In Vivo Visualization of mRNA-Driven Base Editing Activity in Tumours

Krautner, Joshua Stefan Tatsuo

In Vivo Visualization of mRNA-Driven Base Editing Activity in Tumours

Files

Krautner_Joshua_MSc_2025_Thesis.pdf (2.23 MB)

Date

2025-10-30

Authors

Krautner, Joshua Stefan Tatsuo

Abstract

CRISPR technologies are transforming the treatment of diseases such as cancer by enabling precise genome editing. These technologies use a guide RNA to direct a CRISPR-associated protein to a specific DNA sequence, allowing targeted gene knockouts or knock-ins. However, early CRISPR approaches relied on generating double-strand breaks (DSBs), which can lead to unpredictable and potentially harmful consequences. To address these risks, base editors (BEs) were developed. BEs enable precise single-nucleotide changes without introducing DSBs, offering a safer alternative for therapeutic applications.

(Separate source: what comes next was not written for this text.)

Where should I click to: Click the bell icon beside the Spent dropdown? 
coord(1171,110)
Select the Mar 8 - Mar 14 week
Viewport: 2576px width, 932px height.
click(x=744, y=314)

At present, BE activity is typically validated through ex vivo DNA sequencing, which requires invasive sampling and cannot track editing dynamics in living systems. Molecular imaging offers a complementary strategy by providing non-invasive, longitudinal information about biological processes within the same animal or patient. This thesis investigates an activatable bioluminescence “gene-on” (GO) reporter system, Akaluc GO, to dynamically visualize BE activity in vivo. Using liposome-mediated intratumoural delivery of mRNA-encoded BEs, we demonstrate the potential of this system to serve as a non-invasive tool for monitoring base editing and advancing CRISPR therapeutic development.

Summary for Lay Audience

Cancer remains one of the leading causes of death, and while treatments such as chemotherapy, radiotherapy, and immunotherapy have improved outcomes, cancer remains difficult to treat. A promising new strategy is genome editing, which enables the direct alteration of DNA inside cells. By precisely reprogramming the genetic changes that drive cancer, genome editing holds the potential to generate more targeted and effective therapies. Clustered regularly spaced short palindromic repeat (CRISPR)/Cas9, first discovered in bacteria as a defense against viruses, was adapted in 2012 into a powerful tool for modifying the genome of human cells. Initial CRISPR systems used RNA to direct a CRISPR-associated protein to a specific sequence to knockout or knock-in genes. More recently, next-generation technologies have expanded the ability to manipulate genomes with greater precision and potentially improved safety. Among these, base editors enable the direct conversion of one DNA base pair into another, offering a way to correct or disrupt disease-causing mutations. Currently, these CRISPR technologies are being developed for treating diseases such as cystic fibrosis, muscular dystrophy, as well as cancer. Despite this promise, clinical translation faces significant hurdles, including the safe and efficient delivery of CRISPR components, minimizing unintended DNA or RNA alterations, and controlling immune responses to the bacterial CRISPR/Cas9 proteins. These safety concerns highlight the need to monitor genome editing outcomes in both preclinical models and patients. Determining whether editing has occurred inside living organisms is a crucial step for assessing CRISPR technologies, often requiring invasive biopsies that limit the ability to monitor biological changes over time. To address this, reporter systems have been developed to function like biological “light switches”. In this project, a bioluminescent reporter gene called Akaluc was engineered with a mutation that causes expression to remain “off” until base edited. When Akaluc switches “on”, base edited cells emit light that can be detected in real time. This thesis establishes a non-invasive ‘gene on’ (GO) bioluminescent reporter system, Akaluc GO, as a tool to monitor base editing in cancer models. By enabling real-time visualization of editing activity in tumours, AkalucGO provides a valuable method to guide the safe development of future genome editing technologies for cancer therapies.